(Beginning of Records to use)

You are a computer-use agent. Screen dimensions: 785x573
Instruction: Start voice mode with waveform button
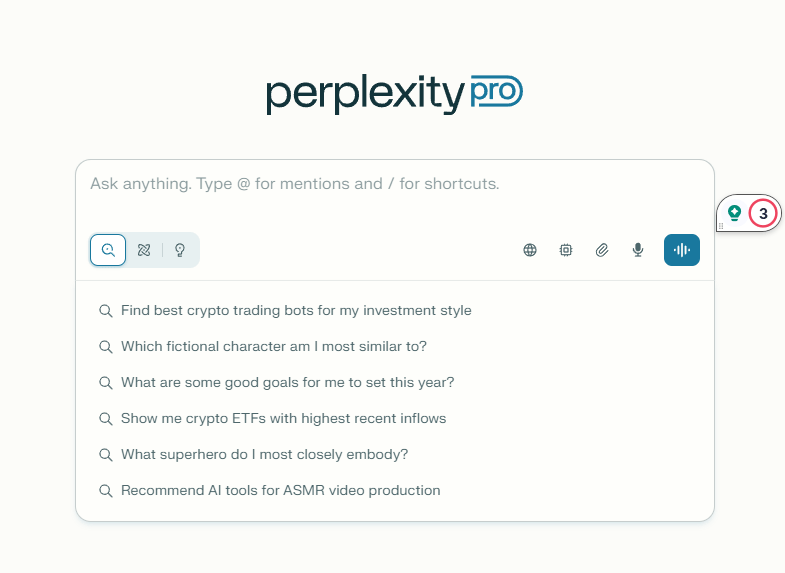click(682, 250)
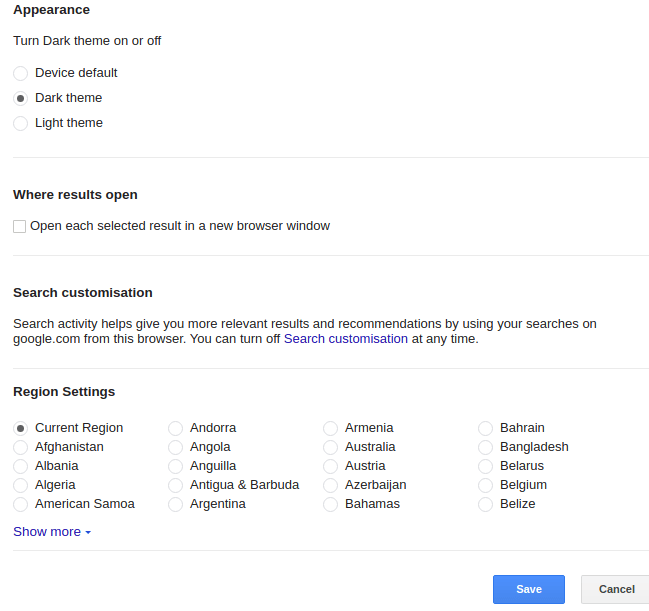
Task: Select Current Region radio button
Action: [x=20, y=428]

(End of Records to use)

Repeat the material above in full and exactly, apart from the pictures.

▸ Answer to this problem:
You are a computer-use agent. Screen dimensions: 785x573
Instruction: Start voice mode with waveform button
click(682, 250)
Task: Select Current Region radio button
Action: [x=20, y=428]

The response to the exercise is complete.